How Hydration influences Sports Performance

Hydration is fundamental both for our body’s health and sports performance.

Our musculoskeletal performance is linked not only to their fitness but to their food and fluid intake. 

Considerable care should be taken by all athletes to ensure adequate hydration before, during, and after exercise to avoid thermal distress.

Dehydration can increase perception effort and compromise performance, particularly in hot and high-altitude conditions, and may also impair cognitive performance.

Body Fluid Balance 

Sweat rates for any given activity, and therefore fluid losses, will vary according to ambient temperature, humidity, body mass, genetics, metabolic efficiency, muscules’ efficiency, and even clothing.

The sweating process can range from as little as 0,3L/hour to typically maximum rates of 2-3L/hour with high-intensity exercise in a hot and humid ambient.

Where sweat losses greatly exceed replacement, the circulatory system is unable to cope, and skin blood flow slows. This is accompanied by a reduction of sweating and the ability to lose heat. Thus, body temperature will rise, with potentially fatal consequences. 

The main function of the sweating process is to lower the body temperature when It goes above 36° Celsius. The high temperature of the body compromises all its metabolic functions including muscle performance and therefore sports performance as well.

Body Fluid Intake

Acute changes in body mass generally reflect shifts in body water, assuming the athletes are in energy balance. To improve sports performance we need to take care of our body hydration before, during, and after exercising or a competition.

Hydration before exercise

Good hydration should be strived for before training or competition.

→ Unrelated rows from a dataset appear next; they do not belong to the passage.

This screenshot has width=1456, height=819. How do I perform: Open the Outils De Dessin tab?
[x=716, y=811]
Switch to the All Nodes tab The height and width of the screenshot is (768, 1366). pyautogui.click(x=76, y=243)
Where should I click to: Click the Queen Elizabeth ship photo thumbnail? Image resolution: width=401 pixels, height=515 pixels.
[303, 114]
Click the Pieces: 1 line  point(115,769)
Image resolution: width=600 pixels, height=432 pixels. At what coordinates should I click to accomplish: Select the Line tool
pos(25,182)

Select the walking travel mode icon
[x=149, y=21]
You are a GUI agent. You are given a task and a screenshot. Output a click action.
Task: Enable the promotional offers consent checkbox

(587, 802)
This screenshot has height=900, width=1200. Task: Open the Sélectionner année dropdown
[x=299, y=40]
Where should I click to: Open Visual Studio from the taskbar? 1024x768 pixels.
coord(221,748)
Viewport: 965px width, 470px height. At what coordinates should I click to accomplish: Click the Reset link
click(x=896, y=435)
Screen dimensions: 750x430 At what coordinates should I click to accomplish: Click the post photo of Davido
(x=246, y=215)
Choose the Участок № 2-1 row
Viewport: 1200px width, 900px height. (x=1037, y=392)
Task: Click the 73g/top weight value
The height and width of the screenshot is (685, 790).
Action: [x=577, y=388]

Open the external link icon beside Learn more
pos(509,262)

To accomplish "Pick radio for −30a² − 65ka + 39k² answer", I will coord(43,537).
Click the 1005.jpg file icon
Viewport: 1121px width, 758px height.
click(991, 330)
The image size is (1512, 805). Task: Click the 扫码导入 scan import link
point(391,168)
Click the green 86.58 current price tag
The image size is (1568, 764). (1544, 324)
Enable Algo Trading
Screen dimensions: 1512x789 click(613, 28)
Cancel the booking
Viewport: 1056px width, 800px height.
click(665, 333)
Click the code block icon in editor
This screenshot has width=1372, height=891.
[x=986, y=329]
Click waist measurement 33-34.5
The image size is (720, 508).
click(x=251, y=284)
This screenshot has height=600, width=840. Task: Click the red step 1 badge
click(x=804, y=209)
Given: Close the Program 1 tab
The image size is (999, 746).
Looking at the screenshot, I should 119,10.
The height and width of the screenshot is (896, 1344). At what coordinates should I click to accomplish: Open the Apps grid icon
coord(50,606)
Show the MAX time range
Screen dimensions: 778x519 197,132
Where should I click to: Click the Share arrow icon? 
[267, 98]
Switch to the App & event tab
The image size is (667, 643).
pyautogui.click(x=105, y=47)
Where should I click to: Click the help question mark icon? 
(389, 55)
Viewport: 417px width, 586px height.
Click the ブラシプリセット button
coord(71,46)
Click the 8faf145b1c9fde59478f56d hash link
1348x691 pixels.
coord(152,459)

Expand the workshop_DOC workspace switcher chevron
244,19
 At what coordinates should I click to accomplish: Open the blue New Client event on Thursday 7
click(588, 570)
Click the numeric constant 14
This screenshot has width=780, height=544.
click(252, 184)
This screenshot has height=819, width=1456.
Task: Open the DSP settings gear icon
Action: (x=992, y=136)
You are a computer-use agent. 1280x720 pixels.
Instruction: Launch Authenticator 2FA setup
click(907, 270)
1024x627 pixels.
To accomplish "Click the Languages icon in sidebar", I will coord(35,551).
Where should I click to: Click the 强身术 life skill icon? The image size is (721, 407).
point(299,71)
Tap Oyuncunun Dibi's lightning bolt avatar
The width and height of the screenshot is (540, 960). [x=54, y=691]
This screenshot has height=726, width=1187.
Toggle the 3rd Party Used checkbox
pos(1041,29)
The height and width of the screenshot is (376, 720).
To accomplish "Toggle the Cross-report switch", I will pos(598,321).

This can be achieved by drinking 5-10ml/Kg body mass of water or sports drinks 2-4 hours before exercise to achieve urine that is pale-yellow in colour while providing sufficient time for any excess fluid consumed to be voided.

We should choose Sports Drinks that contain carbohydrates and electrolytes at levels that will be acceptable for use before, during, and after most sports. These sports drinks will typically be labeled as Isotonic.

The addition of sodium to sports drinks aids the absorption of water and thus the process of rehydration. Further, the sodium prevents a drop in plasma sodium concentration and plasma osmolality that would occur during exercise with the ingestion of large volumes of plain water. 

A drop in plasma sodium concentration and plasma osmolality would result in dieresis, with an accompanying decline in desire to drink, resulting in lower fluid consumption.

Hydration during exercise

The achievement of fluid balance during exercise is not always possible as a result of maximal sweat rates exceeding maximal gastric emptying.

The aim of drinking during exercise is to limit hydration to <2% of body mass.

Athletes participating in endurance events can be at risk of hyponatremia ( decreased plasma sodium ) if they drink copious amounts of plain water.

 The use of beverages containing carbohydrates and electrolytes can help to maintain fluid and electrolyte balance, especially during the performance of endurance exercise.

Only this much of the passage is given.